Evaluating Therapeutic Interventions in the SHIP-deficient Mouse Model of Crohn Disease-like Ileitis and Fibrosis
Bibliographic record
Abstract
Crohn disease (CD) is a chronic, relapsing inflammatory condition characterized by segmental, transmural inflammation that can affect any part of the gastrointestinal tract. A hallmark of CD is impaired intestinal barrier function, and intestinal fibrosis is a common complication. SHIP-deficient (SHIP-/-) mice spontaneously develop gut barrier dysfunction, ileal inflammation, and fibrotic pathology, recapitulating key features of CD-like ileitis. The SHIP-/- mice serve as a valuable model for testing anti-inflammatory and anti-fibrotic therapies in CD. Here, we describe methods to evaluate therapeutic interventions in this model, using dexamethasone as an example of an effective therapy. We provide a step-by-step protocol for characterizing disease and treatment response, including in vivo assessment of gut permeability measured by FITC-dextran, as well as gross pathological examination and detailed histological analyses. Histological assessments incorporate hematoxylin and eosin (H&E) staining for inflammation, Masson's trichrome staining for fibrosis, and Alcian blue/Periodic Acid-Schiff (PAS) staining for goblet cell hyperplasia and hypertrophy.
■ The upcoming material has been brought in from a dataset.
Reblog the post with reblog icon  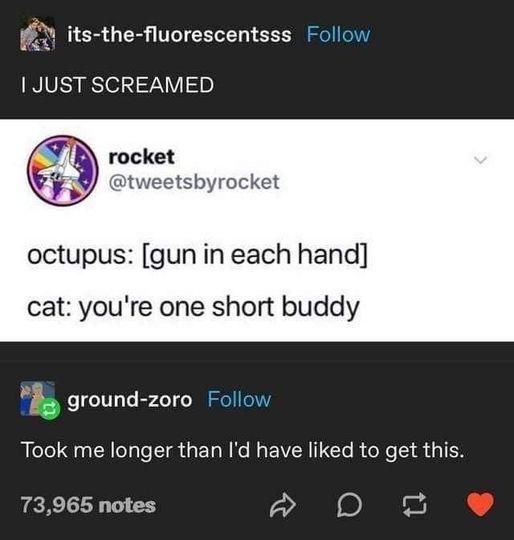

Additionally, cytokines and inflammatory markers in ileal tissue are quantified to assess the inflammatory state. Together, these methods provide a comprehensive framework for evaluating treatment efficacy in the SHIP-/- mouse model of CD-like ileitis. This protocol is broadly applicable to investigators studying gut inflammation, mucosal healing, and intestinal fibrosis.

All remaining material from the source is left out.